The Whitney is worth a trip just simply to experience both the Meatpacking District and the Hudson River from the multiple levels of patios of the building. The focus of the museum is on homegrown talent, including the masterpieces by Edward Hopper and Alexander Calder. If you are able to, try the Andy Warhol From A to B and Back Again exhibit. Tickets to the museum run for $25 for adults and are free for under 18s. From 7pm on Fridays, there is a pay-what-you-wish option.

source: nycgo.com

14. National September 11 Memorial & Museum – Financial District

The moving recollection of the devastating 2001 tragedy is located here. It presents a terrifying selection of salvaged artifacts, as well as a sensitive narrative of the tragic events. The 9/11 Tribute Museum tells its visitors the story of this day from the perspective of those who experienced it. Volunteers often offer talks. Adult tickets are $26 and youth tickets, teens pay $20, and those between 7 and 12 pay $15.

source: chqdaily.com

15. Guggenheim – Upper East Side

Picasso, Kandinsky, and others have their works stored here, in a stunning setting of the Guggenheim, the iconic seashell building that Frank Lloyd Wright designed.
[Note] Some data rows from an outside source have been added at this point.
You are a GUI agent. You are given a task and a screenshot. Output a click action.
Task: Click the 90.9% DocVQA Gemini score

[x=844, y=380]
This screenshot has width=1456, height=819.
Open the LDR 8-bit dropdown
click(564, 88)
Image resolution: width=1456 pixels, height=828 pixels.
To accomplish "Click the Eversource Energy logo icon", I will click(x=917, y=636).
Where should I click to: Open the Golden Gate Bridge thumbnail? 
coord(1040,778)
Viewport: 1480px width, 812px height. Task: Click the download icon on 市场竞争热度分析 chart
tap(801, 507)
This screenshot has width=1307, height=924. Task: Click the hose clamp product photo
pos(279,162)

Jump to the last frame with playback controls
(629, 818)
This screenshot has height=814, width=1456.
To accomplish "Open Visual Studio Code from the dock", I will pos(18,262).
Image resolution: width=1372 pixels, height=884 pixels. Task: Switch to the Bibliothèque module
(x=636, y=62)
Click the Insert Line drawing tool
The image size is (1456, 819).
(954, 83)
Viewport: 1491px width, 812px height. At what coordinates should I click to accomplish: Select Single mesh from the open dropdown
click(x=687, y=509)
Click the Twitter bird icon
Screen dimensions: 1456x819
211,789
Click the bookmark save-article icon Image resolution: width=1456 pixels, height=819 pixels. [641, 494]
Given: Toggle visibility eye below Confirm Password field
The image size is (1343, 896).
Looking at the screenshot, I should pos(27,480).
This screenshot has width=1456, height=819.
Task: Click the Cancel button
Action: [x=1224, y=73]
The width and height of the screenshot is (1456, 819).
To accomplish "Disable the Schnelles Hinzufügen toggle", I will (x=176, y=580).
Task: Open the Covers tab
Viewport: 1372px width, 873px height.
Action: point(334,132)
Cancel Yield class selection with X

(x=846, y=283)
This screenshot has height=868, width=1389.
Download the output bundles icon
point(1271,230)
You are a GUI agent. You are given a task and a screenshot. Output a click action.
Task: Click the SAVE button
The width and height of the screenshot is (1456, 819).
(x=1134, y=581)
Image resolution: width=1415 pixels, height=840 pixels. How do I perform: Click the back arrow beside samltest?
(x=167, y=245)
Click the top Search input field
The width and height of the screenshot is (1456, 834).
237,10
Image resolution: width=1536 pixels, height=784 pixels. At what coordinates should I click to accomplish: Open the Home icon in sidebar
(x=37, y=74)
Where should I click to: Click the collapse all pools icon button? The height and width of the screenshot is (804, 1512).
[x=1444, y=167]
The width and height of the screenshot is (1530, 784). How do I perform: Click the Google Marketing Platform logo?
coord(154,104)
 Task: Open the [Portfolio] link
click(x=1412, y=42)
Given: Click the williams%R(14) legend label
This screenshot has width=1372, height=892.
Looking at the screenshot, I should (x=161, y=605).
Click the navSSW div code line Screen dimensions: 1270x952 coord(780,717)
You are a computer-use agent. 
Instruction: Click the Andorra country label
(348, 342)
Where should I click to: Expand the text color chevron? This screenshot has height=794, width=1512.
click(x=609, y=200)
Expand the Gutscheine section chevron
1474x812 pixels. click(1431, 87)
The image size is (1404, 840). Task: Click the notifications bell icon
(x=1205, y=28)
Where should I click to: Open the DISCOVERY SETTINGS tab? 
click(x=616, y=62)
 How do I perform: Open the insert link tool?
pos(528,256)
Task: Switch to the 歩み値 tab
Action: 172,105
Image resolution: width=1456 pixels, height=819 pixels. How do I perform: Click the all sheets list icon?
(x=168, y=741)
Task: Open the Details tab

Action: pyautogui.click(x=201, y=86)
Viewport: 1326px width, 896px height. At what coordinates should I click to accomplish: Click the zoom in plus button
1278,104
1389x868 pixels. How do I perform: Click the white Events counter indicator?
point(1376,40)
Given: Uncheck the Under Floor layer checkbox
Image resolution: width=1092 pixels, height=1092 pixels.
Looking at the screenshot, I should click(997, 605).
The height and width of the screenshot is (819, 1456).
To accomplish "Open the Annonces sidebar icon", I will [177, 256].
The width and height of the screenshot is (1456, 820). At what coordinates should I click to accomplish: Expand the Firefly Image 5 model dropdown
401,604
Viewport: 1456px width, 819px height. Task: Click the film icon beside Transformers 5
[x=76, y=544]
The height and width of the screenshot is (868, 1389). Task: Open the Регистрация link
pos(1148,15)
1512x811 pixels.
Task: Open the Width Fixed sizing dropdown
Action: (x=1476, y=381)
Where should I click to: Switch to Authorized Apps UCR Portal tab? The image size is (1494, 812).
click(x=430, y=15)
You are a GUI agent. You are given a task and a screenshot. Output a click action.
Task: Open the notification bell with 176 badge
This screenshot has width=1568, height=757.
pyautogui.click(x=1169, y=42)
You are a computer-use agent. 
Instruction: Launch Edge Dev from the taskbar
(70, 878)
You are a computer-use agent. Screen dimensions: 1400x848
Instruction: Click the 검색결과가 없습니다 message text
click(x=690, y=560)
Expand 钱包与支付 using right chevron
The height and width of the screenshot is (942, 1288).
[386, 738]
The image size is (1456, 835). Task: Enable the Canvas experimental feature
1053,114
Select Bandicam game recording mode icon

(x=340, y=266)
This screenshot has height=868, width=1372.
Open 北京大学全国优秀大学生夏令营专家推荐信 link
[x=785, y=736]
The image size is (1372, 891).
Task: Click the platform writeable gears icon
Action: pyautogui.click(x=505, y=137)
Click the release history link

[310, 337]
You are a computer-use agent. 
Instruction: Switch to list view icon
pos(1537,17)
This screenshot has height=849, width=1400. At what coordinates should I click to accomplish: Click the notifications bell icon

The permanent collections of this museum include a room of abstract forms by Constantin Brancusi, which are the usual crowd-pleasers. Make sure to read the prospect about what they are showing, as they change the exhibitions. For example, Robert Mapplethorpe works are on view through July. Regular tickets are $25, students pay $18, while those under 12 enter free of charge.

source: safarinow.com

16. Brooklyn Museum – Prospect Heights

Although the Met is the star and nothing is close, this one is a true runner-up. The second largest museum in NYC is spread on 560,000 square feet, and it is home to around 1.5 million works. Some of these are paintings by Georgia O’Keeffe and John Singer Sargent. Moreover, the establishment houses one of the greatest collections of Egyptian art in the world. If you manage, go on the first Saturday of the month because the entrance is free, and the street food market and cash bars open till late in the night. Otherwise, it is $16 for adults and frees for under 19.

source: nycgo.com

17. New Museum – Lower East Side

If you want something less mainstream, the showcase on Bowery holds works by less famous contemporary artists. Although the outside of the building might look like something a 2-year-old assembled with Lego, the seven floors of the avant-garde art are anything but. There is a lot of different forms of art here, so go with an open mind and your horizons will be wider afterward. The ticket prices are $16 for adults and free for under 14s. There is a pay-what-you-wish on Thursday evenings.

source: nycgo.com

18. Ellis Island National Museum of Immigration – Depart from the Battery

The American dream started here for more than 12 million immigrants between the years 1892 and 1954. Today, one in every three US citizens trace their ancestry to somebody who left a ship at this very dock after a long and tedious transatlantic voyage. In this museum, you can hear and learn the stories of the tired, poor, and huddled souls who came here to start new lives, as well as the few who did not pass this life test. Entrance into the museum is free.

source: dreamtravel2america.com

19. The Cloisters – Washington Heights

This sprawling museum focuses on medieval art and architecture, and it is named for its atmospheric setting. The building is located around an arched courtyard garden in the Fort Tryon Park, which is on the banks of the Hudson in northern Manhattan. If you love fantasy like Game of Thrones, what they keep inside will amaze you. Adult tickets run for $25, student tickets are $12, and children younger than 12 go for free.

source: timeout.com

20. Skyscraper Museum – Battery Park

Do you like buildings? This museum is all about the biggest buildings, and although it has a name like the Skyscraper Museum, it is actually surprisingly small. Nevertheless, make your way here to learn about these structures through miniature models of Manhattan, and listen to stories about architectural principles while. Tickets are only $5 for adults and half that for the students.